Instructions for the task: Each record should be output exactly, with every character kept.

(Stored records)
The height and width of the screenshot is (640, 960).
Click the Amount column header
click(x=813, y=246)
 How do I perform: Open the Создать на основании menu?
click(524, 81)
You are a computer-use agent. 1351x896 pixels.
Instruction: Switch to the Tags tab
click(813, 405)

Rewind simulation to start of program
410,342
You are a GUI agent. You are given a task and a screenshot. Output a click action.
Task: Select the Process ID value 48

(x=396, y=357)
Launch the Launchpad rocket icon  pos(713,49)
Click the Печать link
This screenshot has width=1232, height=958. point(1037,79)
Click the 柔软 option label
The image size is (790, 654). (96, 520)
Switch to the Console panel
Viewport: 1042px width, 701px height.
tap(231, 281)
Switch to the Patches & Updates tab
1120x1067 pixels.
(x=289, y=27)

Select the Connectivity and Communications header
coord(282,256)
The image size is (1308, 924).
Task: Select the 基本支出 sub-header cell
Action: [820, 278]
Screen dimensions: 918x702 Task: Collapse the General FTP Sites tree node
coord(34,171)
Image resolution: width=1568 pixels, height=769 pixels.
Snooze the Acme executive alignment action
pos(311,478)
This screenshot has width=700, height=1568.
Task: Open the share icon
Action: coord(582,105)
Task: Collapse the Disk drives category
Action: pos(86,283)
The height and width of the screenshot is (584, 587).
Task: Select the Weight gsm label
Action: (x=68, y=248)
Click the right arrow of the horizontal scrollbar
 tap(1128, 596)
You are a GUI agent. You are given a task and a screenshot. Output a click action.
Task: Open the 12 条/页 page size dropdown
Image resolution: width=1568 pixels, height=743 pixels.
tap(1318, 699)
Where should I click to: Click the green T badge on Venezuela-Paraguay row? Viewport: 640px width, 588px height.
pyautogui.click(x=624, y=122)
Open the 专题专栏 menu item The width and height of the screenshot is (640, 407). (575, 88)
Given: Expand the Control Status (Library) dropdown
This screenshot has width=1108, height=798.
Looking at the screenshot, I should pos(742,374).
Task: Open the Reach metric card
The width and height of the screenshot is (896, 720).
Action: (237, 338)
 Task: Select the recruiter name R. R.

Completed task:
The height and width of the screenshot is (640, 960).
Click the Amount column header
click(x=813, y=246)
 How do I perform: Open the Создать на основании menu?
click(524, 81)
You are a computer-use agent. 1351x896 pixels.
Instruction: Switch to the Tags tab
click(813, 405)

Rewind simulation to start of program
410,342
You are a GUI agent. You are given a task and a screenshot. Output a click action.
Task: Select the Process ID value 48

(x=396, y=357)
Launch the Launchpad rocket icon  pos(713,49)
Click the Печать link
This screenshot has width=1232, height=958. point(1037,79)
Click the 柔软 option label
The image size is (790, 654). (96, 520)
Switch to the Console panel
Viewport: 1042px width, 701px height.
tap(231, 281)
Switch to the Patches & Updates tab
1120x1067 pixels.
(x=289, y=27)

Select the Connectivity and Communications header
coord(282,256)
The image size is (1308, 924).
Task: Select the 基本支出 sub-header cell
Action: [820, 278]
Screen dimensions: 918x702 Task: Collapse the General FTP Sites tree node
coord(34,171)
Image resolution: width=1568 pixels, height=769 pixels.
Snooze the Acme executive alignment action
pos(311,478)
This screenshot has width=700, height=1568.
Task: Open the share icon
Action: coord(582,105)
Task: Collapse the Disk drives category
Action: pos(86,283)
The height and width of the screenshot is (584, 587).
Task: Select the Weight gsm label
Action: (x=68, y=248)
Click the right arrow of the horizontal scrollbar
 tap(1128, 596)
You are a GUI agent. You are given a task and a screenshot. Output a click action.
Task: Open the 12 条/页 page size dropdown
Image resolution: width=1568 pixels, height=743 pixels.
tap(1318, 699)
Where should I click to: Click the green T badge on Venezuela-Paraguay row? Viewport: 640px width, 588px height.
pyautogui.click(x=624, y=122)
Open the 专题专栏 menu item The width and height of the screenshot is (640, 407). (575, 88)
Given: Expand the Control Status (Library) dropdown
This screenshot has width=1108, height=798.
Looking at the screenshot, I should pos(742,374).
Task: Open the Reach metric card
The width and height of the screenshot is (896, 720).
Action: (237, 338)
 Task: Select the recruiter name R. R.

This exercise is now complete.